▸ Word and element location data:
┌──

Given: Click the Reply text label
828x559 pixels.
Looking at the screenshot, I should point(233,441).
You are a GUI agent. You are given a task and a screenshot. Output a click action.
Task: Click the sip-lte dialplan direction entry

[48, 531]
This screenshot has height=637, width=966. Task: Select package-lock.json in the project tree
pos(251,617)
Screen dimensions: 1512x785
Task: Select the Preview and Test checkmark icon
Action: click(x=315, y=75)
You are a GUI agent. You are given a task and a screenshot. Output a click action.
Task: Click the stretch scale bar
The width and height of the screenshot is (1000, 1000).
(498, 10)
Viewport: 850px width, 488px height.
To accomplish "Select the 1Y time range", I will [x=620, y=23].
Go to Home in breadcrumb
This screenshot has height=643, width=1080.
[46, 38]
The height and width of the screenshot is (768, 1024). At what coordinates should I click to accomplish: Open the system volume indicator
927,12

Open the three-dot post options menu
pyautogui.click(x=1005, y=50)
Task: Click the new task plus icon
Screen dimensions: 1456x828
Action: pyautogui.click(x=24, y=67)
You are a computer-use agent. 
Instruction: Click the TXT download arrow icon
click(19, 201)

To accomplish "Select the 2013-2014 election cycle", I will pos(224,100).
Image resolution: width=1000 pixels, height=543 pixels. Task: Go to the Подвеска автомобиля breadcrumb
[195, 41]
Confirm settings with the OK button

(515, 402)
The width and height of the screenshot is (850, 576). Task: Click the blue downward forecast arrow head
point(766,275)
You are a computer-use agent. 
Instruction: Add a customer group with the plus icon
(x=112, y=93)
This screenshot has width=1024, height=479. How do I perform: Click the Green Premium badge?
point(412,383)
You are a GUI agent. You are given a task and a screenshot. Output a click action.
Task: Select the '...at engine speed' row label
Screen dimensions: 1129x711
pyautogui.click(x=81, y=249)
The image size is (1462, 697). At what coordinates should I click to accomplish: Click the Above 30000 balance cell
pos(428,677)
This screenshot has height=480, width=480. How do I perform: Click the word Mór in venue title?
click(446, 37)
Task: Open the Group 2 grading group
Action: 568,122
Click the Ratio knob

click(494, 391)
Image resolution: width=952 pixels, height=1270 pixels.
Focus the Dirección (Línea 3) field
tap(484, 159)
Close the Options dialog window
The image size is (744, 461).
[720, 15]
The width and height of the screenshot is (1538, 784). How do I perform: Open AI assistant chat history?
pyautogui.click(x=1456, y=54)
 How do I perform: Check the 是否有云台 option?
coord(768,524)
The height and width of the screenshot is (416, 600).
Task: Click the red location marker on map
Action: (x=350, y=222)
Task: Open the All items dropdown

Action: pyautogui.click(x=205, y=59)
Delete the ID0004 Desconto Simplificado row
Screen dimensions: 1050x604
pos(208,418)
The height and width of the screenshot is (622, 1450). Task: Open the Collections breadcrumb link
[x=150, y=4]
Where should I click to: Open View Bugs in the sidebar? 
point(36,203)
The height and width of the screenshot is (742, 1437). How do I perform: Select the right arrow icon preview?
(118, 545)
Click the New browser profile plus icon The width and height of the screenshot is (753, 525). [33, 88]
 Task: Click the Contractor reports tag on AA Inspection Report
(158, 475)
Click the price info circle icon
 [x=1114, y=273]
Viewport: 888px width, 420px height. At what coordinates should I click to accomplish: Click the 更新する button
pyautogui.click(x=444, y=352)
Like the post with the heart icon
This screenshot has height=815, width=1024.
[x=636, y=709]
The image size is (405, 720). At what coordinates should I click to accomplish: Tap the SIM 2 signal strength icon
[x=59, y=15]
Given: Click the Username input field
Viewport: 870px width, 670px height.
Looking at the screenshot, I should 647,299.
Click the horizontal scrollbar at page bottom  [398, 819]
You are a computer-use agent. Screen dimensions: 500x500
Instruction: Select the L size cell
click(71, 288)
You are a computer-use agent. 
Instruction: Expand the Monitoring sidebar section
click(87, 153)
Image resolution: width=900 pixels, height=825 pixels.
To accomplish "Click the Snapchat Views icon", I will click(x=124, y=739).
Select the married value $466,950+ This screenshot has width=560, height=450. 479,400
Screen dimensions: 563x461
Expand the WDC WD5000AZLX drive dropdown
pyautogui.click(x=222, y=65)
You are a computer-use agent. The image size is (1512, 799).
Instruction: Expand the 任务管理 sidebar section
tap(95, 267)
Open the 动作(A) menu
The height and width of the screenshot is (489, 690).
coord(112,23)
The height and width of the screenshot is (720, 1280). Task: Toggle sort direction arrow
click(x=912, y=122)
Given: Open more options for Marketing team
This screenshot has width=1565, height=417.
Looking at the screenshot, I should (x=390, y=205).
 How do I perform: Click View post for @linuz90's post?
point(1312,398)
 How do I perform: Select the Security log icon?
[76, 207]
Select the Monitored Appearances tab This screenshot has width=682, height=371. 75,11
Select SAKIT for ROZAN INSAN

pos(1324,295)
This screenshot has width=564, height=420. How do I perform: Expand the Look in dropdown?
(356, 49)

└──

▸ WHAT IS BEING ASKED:
Rewrite the stretch from the start of the data through the line containing "Action: click(x=315, y=75)", swapping "project tree" for "file explorer" and leaving everything else as it stands.

▸ FINAL RESULT:
Given: Click the Reply text label
828x559 pixels.
Looking at the screenshot, I should point(233,441).
You are a GUI agent. You are given a task and a screenshot. Output a click action.
Task: Click the sip-lte dialplan direction entry

[48, 531]
This screenshot has height=637, width=966. Task: Select package-lock.json in the file explorer
pos(251,617)
Screen dimensions: 1512x785
Task: Select the Preview and Test checkmark icon
Action: click(x=315, y=75)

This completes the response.